Upon serving as director for two years, Soetikno was posted to the embassy in Bangkok, serving as deputy chief of mission under ambassador Ahmad Rusdi. He began his duties on 23 September 2016. Less than two years later, on 12 January 2018 Soetikno was installed as consul general in Hamburg by the foreign minister. He officially assumed duties on 4 April 2018 and received his exequatur on 17 April. During his tenure, Soetikno struck a deal with the Bavaria state government on pilot project on solid waste management and with Daimler Company on car production. The consulate general also intensified its economic promotion by holding promotions in Dusseldorf, Stuttgart, Saarland, Mannheim, and Mainz. Soetikno held office until 31 July 2020.

After serving in Bangkok and Frankfurt, Soetikno became the advisor (special staff) to the House of Representatives speaker Puan Maharani. In August 2024, Soetikno was nominated by President Joko Widodo as ambassador to Vietnam.

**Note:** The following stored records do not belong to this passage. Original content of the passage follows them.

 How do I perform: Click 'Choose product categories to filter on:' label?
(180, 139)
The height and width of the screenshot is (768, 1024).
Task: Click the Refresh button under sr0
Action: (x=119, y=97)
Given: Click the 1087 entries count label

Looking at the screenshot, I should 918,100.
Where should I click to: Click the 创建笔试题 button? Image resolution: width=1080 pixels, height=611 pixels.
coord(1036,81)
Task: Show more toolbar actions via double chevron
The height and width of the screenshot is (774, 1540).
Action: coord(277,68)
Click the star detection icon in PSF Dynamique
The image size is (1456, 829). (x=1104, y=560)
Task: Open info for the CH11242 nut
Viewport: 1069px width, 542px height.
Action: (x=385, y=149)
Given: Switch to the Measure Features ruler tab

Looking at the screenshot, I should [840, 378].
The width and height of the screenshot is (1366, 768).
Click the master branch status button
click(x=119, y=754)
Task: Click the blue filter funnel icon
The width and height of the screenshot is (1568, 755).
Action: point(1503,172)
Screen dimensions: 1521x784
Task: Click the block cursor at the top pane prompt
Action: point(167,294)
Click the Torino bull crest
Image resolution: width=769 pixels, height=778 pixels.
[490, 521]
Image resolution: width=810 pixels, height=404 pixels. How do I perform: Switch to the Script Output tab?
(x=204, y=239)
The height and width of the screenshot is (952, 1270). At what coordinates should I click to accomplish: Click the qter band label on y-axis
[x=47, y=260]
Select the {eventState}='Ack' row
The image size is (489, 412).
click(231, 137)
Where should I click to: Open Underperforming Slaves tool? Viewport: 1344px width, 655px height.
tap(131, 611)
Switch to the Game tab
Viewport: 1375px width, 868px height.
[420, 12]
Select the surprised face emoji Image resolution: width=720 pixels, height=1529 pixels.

Although his nomination was approved by the House of Representatives, Soetikno's host country was shifted to Mexico, and Adam Mulawarman Tugio was nominated in his place several months later. He was installed as ambassador to Mexico, with concurrent accreditation to Belize, El Salvador, and Guatemala on 25 August 2025. Soetikno received his duties from chargé d'affaires ad interim Bimo Ariawan on 7 November 2025 and provided copies of his credentials to the director general of protocol of Mexico Jonathan Chait Auerbach on 11 November 2025. He officially began his duties with a presentation of credentials to president Claudia Sheinbaum of Mexico on 16 April 2026, governor general Froyla Tzalam of Belize on 23 July 2026, and president Bernardo Arévalo of Guatemala on 7 September 2026.